The given linked list is: 
1 -> 2 -> 3 -> 3 -> 2 -> 1 -> null
Yes, the given linked list is a palindrome

Time and Space Complexity

The time complexity of the above code is O(N) where N is the length of the linked list.

The space complexity of the above code is O(N), as we are using a stack data structure to store the elements in it.

Using Recursion

In this method, we will first find the length of the given linked list and then we will traverse to the mid of the linked list using the recursion.

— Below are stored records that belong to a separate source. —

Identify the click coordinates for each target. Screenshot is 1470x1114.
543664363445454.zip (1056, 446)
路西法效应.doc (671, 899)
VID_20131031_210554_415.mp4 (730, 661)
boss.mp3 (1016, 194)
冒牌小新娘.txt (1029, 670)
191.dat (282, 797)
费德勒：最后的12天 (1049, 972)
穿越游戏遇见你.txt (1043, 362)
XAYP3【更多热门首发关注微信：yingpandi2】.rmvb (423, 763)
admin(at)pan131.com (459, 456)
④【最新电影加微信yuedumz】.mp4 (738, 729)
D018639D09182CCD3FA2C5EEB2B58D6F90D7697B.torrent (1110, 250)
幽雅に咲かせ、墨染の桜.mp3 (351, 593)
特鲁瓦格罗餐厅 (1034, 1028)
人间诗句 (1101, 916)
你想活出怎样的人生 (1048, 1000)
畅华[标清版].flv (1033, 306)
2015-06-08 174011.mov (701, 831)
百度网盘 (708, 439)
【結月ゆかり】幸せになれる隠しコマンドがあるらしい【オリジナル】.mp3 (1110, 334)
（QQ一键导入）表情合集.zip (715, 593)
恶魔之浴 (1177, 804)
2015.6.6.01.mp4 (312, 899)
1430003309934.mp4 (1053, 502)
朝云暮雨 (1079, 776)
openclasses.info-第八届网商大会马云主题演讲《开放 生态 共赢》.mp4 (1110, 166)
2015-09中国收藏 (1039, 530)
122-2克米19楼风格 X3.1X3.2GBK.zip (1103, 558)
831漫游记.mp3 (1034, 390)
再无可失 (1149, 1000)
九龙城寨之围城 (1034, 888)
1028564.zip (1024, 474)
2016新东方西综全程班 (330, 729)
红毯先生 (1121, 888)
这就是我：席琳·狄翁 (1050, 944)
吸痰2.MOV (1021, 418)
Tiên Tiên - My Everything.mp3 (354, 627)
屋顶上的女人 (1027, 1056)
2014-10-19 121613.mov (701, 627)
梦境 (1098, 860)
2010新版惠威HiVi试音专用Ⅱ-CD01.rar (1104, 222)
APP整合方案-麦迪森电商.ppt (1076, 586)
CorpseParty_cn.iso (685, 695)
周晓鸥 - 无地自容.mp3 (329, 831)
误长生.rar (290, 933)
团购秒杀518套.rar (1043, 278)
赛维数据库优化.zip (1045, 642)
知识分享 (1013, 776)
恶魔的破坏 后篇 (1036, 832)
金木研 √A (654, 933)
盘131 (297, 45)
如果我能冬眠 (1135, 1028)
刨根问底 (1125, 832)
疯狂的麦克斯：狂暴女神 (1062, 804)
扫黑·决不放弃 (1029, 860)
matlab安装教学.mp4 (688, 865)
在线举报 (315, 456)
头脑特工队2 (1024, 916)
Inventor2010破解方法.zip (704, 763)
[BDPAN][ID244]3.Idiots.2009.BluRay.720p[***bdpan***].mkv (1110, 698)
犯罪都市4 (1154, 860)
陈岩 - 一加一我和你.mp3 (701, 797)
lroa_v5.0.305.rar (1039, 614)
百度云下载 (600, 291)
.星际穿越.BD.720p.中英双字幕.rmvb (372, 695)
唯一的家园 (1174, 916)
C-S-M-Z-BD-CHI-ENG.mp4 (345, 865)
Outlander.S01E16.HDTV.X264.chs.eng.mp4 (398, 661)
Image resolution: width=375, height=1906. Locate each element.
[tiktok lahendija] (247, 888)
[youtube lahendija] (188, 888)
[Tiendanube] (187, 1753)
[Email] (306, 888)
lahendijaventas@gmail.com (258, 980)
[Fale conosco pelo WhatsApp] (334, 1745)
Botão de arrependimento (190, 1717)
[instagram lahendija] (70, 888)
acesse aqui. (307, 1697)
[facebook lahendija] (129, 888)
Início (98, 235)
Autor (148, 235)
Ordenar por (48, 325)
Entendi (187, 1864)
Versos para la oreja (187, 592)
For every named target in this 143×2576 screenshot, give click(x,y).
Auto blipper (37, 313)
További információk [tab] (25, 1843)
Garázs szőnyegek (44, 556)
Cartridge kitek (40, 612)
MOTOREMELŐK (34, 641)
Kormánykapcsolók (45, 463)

If the length of the given linked list is odd, we will return next of the mid node else mid node and for each call we will get the respective node from the back from recursive call.

Example

// class to create the structure of the nodes 
class Node{
   constructor(data){
      this.value = data;
      this.next = null;
   }
}

// function to print the linked list
function print(head){
   var temp = head;
   var ans = "";    
   while(temp.next != null){
      ans += temp.value;
      ans += " -> "
      temp = temp.next
   }
   ans += temp.value
   ans += " -> null"
   console.log(ans)
}

// function to add data in linked list 
function add(data, head, tail){
   return tail.next = new Node(data);
}

// recursive function 
function recursion(head, number, odd){
   if(number == 0){
      if(odd){
         return head.next;
      }
      else{
         return head;
      }
   }
   var temp = recursion(head.next, number-1, odd);
   
   // if the current value is not equal then don't move to the next node
   // by this we will not reach null in the end 
   // indicated the not palindrome 
   if(temp.value != head.value){
      return temp;
   }
   else{
      return temp.next;
   }
}

// function to check if the given linked list is palindrome or not 
function check(head){
   var temp = head;
   var len = 0;

   // finding the length of the given linked list 
   while(temp != null){
      len++;
      temp = temp.next;
   }

   // calling the recursion function 
   if(recursion(head, Math.floor(len/2), len & 1) == null){
      return true;
   }
   else{
      return false;
   }
}

// defining linked list
var head  = new Node(1)
var tail  = head
tail = add(2,head, tail)
tail = add(3,head, tail)
tail = add(4,head, tail)
tail = add(3,head, tail)
tail = add(2,head, tail)
tail = add(1,head, tail)
console.log("The given linked list is: ")
print(head)

// calling function to check if the current linked list is a palindrome or not 
if(check(head)){
   console.log("Yes, the given linked list is a palindrome");
}
else{
   console.log("No, the given linked list is not a palindrome");
}

The given linked list is: 
1 -> 2 -> 3 -> 4 -> 3 -> 2 -> 1 -> null
Yes, the given linked list is a palindrome

Comparison

Conclusion

Both methods effectively check if a linked list is a palindrome with O(N) time complexity. The stack approach is simpler but uses extra space, while the recursive method achieves O(1) space complexity through clever pointer manipulation.